Esas experiencias personales con el uso de periscopios me llevaron a reflexionar acerca del persistente interés de ciertas personas por curiosear en la intimidad de sus vecinos. Hace poco leí que el novelista norteamericano John Updike estaba convencido de que “la literatura de ficción también es un modo de espiar; leemos de la misma manera que miramos a través de las ventanas u oímos chismes, aprendiendo así lo que los demás hacen”. La novela tiene, pues, algo de confidencia. Pero es una confidencia a la que todos los lectores tienen acceso. Hace tres años pasé una tarde entera en un pueblo pequeño de Finlandia llamado Porvoo. En realidad es una aldea pintoresca habitada por artistas. Las tiendas venden artesanías de madera y de cerámica coloreada. Fabrican allí asperísimos jabones y unos cinturones de cuero tan gruesos que parecen cinchas para caballos. Creí que esos burdos objetos tenían relación con caballos y mulos porque cerca del lugar existe una finca dedicada a la crianza de caballos de una variedad alemana llamada Hannover. Los rusos se apoderaron de los  caballos y las vacas de Finlandia “para fines militares”, según explicó una bellísima mujer responsable de esas haras de repoblación caballar, quien también es partera, de yeguas y de mujeres.

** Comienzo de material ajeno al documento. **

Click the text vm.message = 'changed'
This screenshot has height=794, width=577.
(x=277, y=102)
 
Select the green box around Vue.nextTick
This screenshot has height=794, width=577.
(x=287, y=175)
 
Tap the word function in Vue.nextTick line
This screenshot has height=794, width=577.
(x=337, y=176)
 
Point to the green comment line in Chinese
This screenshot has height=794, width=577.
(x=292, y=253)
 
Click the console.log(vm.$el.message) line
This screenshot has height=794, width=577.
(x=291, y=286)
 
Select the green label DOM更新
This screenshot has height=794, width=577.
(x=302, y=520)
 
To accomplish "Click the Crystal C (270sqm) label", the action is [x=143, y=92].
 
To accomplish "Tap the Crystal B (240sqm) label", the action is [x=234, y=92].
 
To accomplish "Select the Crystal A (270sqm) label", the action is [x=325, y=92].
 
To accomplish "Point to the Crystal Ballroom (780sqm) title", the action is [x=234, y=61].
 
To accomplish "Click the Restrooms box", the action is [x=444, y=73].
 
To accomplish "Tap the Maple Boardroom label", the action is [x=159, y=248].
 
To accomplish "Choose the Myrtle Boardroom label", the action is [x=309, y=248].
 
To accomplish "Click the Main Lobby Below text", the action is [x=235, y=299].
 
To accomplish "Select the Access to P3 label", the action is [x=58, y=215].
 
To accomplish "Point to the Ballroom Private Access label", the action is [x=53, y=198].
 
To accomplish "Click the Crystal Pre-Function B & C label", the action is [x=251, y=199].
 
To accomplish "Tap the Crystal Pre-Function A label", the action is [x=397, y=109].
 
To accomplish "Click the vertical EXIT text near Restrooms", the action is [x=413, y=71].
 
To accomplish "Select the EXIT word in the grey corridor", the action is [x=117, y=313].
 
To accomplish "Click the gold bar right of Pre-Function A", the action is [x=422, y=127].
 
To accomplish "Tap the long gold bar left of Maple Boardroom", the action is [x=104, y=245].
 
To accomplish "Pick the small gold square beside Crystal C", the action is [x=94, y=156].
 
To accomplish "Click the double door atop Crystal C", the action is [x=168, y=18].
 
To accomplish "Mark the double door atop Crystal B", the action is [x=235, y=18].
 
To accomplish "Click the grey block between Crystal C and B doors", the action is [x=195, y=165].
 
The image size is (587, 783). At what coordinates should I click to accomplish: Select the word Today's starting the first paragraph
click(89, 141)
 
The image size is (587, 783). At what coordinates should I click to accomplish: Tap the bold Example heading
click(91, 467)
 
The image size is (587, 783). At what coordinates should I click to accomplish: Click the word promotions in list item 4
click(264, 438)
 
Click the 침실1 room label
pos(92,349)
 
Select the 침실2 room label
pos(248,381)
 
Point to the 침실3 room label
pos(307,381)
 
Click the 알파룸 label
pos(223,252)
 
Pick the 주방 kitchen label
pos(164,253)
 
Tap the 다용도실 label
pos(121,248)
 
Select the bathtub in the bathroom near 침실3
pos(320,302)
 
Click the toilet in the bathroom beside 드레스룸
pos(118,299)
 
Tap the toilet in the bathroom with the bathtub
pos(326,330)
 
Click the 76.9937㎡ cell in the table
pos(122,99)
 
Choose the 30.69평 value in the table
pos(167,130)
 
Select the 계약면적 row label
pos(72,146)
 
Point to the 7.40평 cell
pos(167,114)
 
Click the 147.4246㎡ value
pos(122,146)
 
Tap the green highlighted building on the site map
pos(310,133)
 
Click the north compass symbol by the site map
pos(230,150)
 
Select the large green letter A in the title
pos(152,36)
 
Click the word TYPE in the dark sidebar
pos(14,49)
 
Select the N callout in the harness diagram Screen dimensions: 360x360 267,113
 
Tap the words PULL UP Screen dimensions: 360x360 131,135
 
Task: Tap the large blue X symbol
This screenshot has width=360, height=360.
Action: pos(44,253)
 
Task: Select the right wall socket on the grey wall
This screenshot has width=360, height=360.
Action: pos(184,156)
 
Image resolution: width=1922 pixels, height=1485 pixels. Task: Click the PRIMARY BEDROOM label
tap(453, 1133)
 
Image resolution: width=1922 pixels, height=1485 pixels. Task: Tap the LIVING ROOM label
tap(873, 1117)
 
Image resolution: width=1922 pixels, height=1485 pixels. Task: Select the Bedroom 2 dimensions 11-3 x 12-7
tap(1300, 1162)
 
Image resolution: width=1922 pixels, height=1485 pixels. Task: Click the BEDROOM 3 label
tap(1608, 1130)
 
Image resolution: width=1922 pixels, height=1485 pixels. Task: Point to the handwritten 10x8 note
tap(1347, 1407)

Pero lo más notable de Porvoo es que las calles principales están llenas de periscopios domésticos. Al pasar por la calle central del pueblo veo un largo brazo metálico, articulado, que sale de una ventana; en la punta del brazo han montado un espejo que se mueve sobre un engranaje de bolas. El espejo puede cambiarse de posición desde el interior de la vivienda con un cable, que se alarga o encoge por medio de un carrete. El espejo puede ser orientado hacia arriba para alcanzar ventanas más altas y no solo la calle. El espejo remite la imagen a otro espejo instalado en la casa, cerca de donde suele sentarse el dueño del periscopio. Pregunté si había ladrones, osos o lobos, en los alrededores. Nada de eso. Los artistas que se hospedan en Porvoo proceden de Helsinki, Estocolmo, Oslo y otras ciudades escandinavas. Esos artistas tienen costumbres distintas de las de los residentes permanentes de Porvoo. Algunos huéspedes beben aguardiente de uvas o de papas con exceso; se enamoran ruidosa y desfachatadamente al salir de las tabernas a las calles. Los lugareños no se atreven a intervenir en los asuntos privados de turistas cultos que incrementan los ingresos del poblado. Pero pueden espiar y hasta socorrer a los que caen borrachos en las cunetas. Docenas de “periscopios domésticos de extensión regulada” registran todas las noches las vidas y amoríos de pintores y escritores que huyen de las ciudades populosas. Es posible que muy pronto esa colonia de artistas tenga su propia historia novelesca, gracias a las “flores  pedunculadas” de la curiosidad que son los periscopios.